Stored data
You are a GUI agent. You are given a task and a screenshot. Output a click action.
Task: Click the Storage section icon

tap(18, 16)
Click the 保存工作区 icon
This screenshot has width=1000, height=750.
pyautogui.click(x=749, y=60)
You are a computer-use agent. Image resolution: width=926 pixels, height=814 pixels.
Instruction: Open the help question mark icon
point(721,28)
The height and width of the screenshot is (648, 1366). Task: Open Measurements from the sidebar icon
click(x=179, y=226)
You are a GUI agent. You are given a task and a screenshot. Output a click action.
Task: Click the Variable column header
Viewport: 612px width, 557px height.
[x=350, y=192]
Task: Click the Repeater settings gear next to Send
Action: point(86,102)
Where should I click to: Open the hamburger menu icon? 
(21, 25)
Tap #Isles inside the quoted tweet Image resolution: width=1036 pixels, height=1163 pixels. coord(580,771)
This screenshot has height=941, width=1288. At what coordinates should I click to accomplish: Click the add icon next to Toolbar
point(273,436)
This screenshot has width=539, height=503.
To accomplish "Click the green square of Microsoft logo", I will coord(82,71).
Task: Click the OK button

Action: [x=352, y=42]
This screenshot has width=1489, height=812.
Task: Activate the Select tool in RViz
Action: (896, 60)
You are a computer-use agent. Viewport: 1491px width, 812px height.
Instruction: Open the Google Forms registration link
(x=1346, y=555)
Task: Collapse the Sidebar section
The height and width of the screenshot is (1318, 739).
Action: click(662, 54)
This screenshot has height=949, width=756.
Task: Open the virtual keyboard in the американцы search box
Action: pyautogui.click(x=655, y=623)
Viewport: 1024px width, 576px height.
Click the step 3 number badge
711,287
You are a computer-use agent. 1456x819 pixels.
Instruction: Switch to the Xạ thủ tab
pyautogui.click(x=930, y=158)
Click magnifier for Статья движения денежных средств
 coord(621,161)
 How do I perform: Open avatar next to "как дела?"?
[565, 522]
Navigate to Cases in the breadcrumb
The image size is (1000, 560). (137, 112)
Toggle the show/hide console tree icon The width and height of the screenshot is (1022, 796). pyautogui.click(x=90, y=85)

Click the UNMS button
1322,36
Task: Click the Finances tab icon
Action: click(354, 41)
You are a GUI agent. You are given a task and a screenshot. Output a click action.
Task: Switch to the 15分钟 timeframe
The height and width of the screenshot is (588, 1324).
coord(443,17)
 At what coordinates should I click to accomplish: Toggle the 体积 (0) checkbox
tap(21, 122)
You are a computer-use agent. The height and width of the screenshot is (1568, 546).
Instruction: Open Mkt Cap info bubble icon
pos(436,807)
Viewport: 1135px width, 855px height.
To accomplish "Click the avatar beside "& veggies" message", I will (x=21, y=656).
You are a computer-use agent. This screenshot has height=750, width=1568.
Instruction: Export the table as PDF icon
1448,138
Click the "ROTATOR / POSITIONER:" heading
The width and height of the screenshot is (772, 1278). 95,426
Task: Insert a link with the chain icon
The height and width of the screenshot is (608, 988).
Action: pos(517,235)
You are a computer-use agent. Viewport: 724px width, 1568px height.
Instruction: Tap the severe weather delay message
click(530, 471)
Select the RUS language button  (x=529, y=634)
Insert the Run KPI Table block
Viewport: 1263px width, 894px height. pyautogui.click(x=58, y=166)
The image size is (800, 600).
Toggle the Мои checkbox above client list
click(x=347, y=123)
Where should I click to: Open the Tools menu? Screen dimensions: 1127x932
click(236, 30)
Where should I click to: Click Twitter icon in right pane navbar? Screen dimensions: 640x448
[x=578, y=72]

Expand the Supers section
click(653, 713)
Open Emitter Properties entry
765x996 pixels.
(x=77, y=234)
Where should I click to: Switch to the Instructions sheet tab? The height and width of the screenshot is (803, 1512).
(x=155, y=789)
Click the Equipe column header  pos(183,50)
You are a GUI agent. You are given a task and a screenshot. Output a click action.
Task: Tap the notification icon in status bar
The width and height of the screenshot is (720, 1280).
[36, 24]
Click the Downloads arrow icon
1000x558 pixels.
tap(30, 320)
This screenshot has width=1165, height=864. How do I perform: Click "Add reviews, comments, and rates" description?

Work request
Would you repeat all of the data above, word for word?

Worked solution
You are a GUI agent. You are given a task and a screenshot. Output a click action.
Task: Click the Storage section icon

tap(18, 16)
Click the 保存工作区 icon
This screenshot has width=1000, height=750.
pyautogui.click(x=749, y=60)
You are a computer-use agent. Image resolution: width=926 pixels, height=814 pixels.
Instruction: Open the help question mark icon
point(721,28)
The height and width of the screenshot is (648, 1366). Task: Open Measurements from the sidebar icon
click(x=179, y=226)
You are a GUI agent. You are given a task and a screenshot. Output a click action.
Task: Click the Variable column header
Viewport: 612px width, 557px height.
[x=350, y=192]
Task: Click the Repeater settings gear next to Send
Action: point(86,102)
Where should I click to: Open the hamburger menu icon? 
(21, 25)
Tap #Isles inside the quoted tweet Image resolution: width=1036 pixels, height=1163 pixels. coord(580,771)
This screenshot has height=941, width=1288. At what coordinates should I click to accomplish: Click the add icon next to Toolbar
point(273,436)
This screenshot has width=539, height=503.
To accomplish "Click the green square of Microsoft logo", I will coord(82,71).
Task: Click the OK button

Action: [x=352, y=42]
This screenshot has width=1489, height=812.
Task: Activate the Select tool in RViz
Action: (896, 60)
You are a computer-use agent. Viewport: 1491px width, 812px height.
Instruction: Open the Google Forms registration link
(x=1346, y=555)
Task: Collapse the Sidebar section
The height and width of the screenshot is (1318, 739).
Action: click(662, 54)
This screenshot has height=949, width=756.
Task: Open the virtual keyboard in the американцы search box
Action: pyautogui.click(x=655, y=623)
Viewport: 1024px width, 576px height.
Click the step 3 number badge
711,287
You are a computer-use agent. 1456x819 pixels.
Instruction: Switch to the Xạ thủ tab
pyautogui.click(x=930, y=158)
Click magnifier for Статья движения денежных средств
 coord(621,161)
 How do I perform: Open avatar next to "как дела?"?
[565, 522]
Navigate to Cases in the breadcrumb
The image size is (1000, 560). (137, 112)
Toggle the show/hide console tree icon The width and height of the screenshot is (1022, 796). pyautogui.click(x=90, y=85)

Click the UNMS button
1322,36
Task: Click the Finances tab icon
Action: click(354, 41)
You are a GUI agent. You are given a task and a screenshot. Output a click action.
Task: Switch to the 15分钟 timeframe
The height and width of the screenshot is (588, 1324).
coord(443,17)
 At what coordinates should I click to accomplish: Toggle the 体积 (0) checkbox
tap(21, 122)
You are a computer-use agent. The height and width of the screenshot is (1568, 546).
Instruction: Open Mkt Cap info bubble icon
pos(436,807)
Viewport: 1135px width, 855px height.
To accomplish "Click the avatar beside "& veggies" message", I will (x=21, y=656).
You are a computer-use agent. This screenshot has height=750, width=1568.
Instruction: Export the table as PDF icon
1448,138
Click the "ROTATOR / POSITIONER:" heading
The width and height of the screenshot is (772, 1278). 95,426
Task: Insert a link with the chain icon
The height and width of the screenshot is (608, 988).
Action: pos(517,235)
You are a computer-use agent. Viewport: 724px width, 1568px height.
Instruction: Tap the severe weather delay message
click(530, 471)
Select the RUS language button  (x=529, y=634)
Insert the Run KPI Table block
Viewport: 1263px width, 894px height. pyautogui.click(x=58, y=166)
The image size is (800, 600).
Toggle the Мои checkbox above client list
click(x=347, y=123)
Where should I click to: Open the Tools menu? Screen dimensions: 1127x932
click(236, 30)
Where should I click to: Click Twitter icon in right pane navbar? Screen dimensions: 640x448
[x=578, y=72]

Expand the Supers section
click(653, 713)
Open Emitter Properties entry
765x996 pixels.
(x=77, y=234)
Where should I click to: Switch to the Instructions sheet tab? The height and width of the screenshot is (803, 1512).
(x=155, y=789)
Click the Equipe column header  pos(183,50)
You are a GUI agent. You are given a task and a screenshot. Output a click action.
Task: Tap the notification icon in status bar
The width and height of the screenshot is (720, 1280).
[36, 24]
Click the Downloads arrow icon
1000x558 pixels.
tap(30, 320)
This screenshot has width=1165, height=864. How do I perform: Click "Add reviews, comments, and rates" description?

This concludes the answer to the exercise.